Recently, I was telling a friend how much I loved the neighbourhood. She shot back: “never love something that cannot love you back”. Almost immediately, I ran into advertisers from the local coffee shop who designed my business card, the warmth of whose welcome made my friend slightly regret her earlier comment.
So, what is it? Obviously, this is mixed neighbourhood in every sense. Accommodation, restaurants and businesses fight for limited space. Almost everyone’s plus is someone else’s minus. I was boasting to a neighbour of persuading my local pizza place to stick to its opening hours and he was regretting the absence of late night takeaway.
The local addicts and drunks probably hate us when we threaten them with the police to chase them away. The derelict office in Bourlet Close and the filthy Georgian buildings in Maple Street make you want the local authority to compulsorily purchase – that is unless you are the owner hoping to make a killing from both.
Statuesque in the middle is the Middlesex Hospital site, an affront to just about everyone but fast becoming a defining neighbourhood feature in a way that strangely stunner Fitzroy Square is not. The chapel still seems to be standing marooned on the site, presumably un-prayed in. What is its condition like?
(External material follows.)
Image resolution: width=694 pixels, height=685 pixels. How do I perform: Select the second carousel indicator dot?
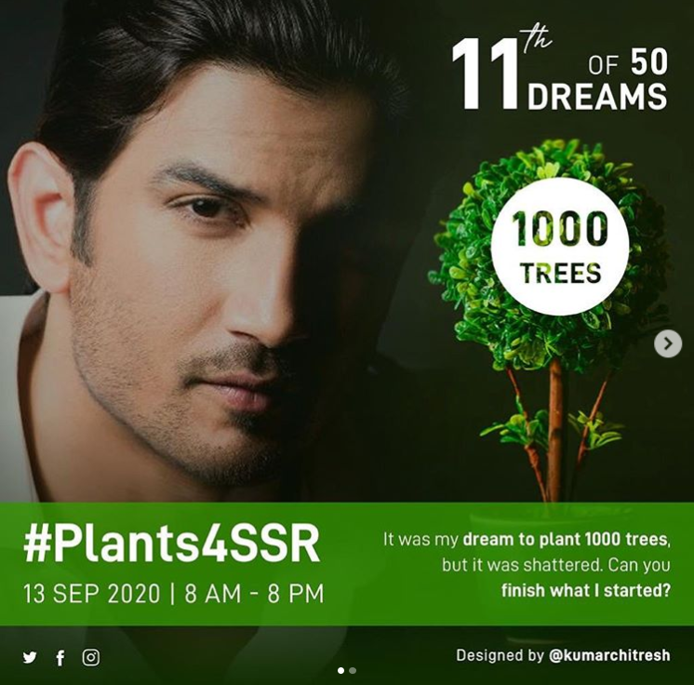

Yet in the conflict is strange resolution. The Synagogue has warm relations with the nearby Polish consulate. Even my pizza place (nudged by Westminster) seems to have improved its condenser.
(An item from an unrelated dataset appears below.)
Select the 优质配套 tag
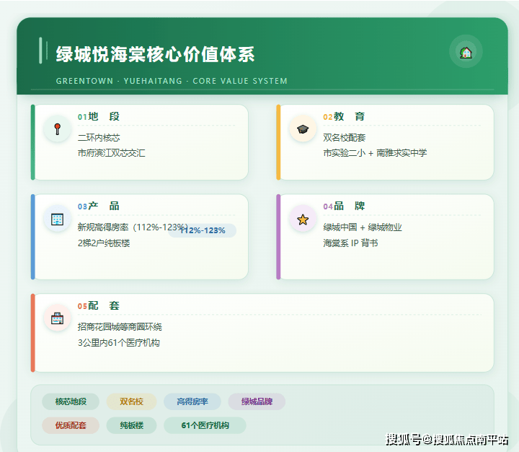coord(71,425)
Fitzrovia’s chequered past, of murder, postal robbery, ANC offices, the Richardson gang, brothels for all tastes (for which that chapel provides an amusing counterpoint) were all mentioned on the excellent recent walking tour of the neighbourhood. The older residents have lived through so much more than us beginners. Having Charlie Richardson stealing your political membership for the apartheid South African secret service is so much worse than a little noise pollution.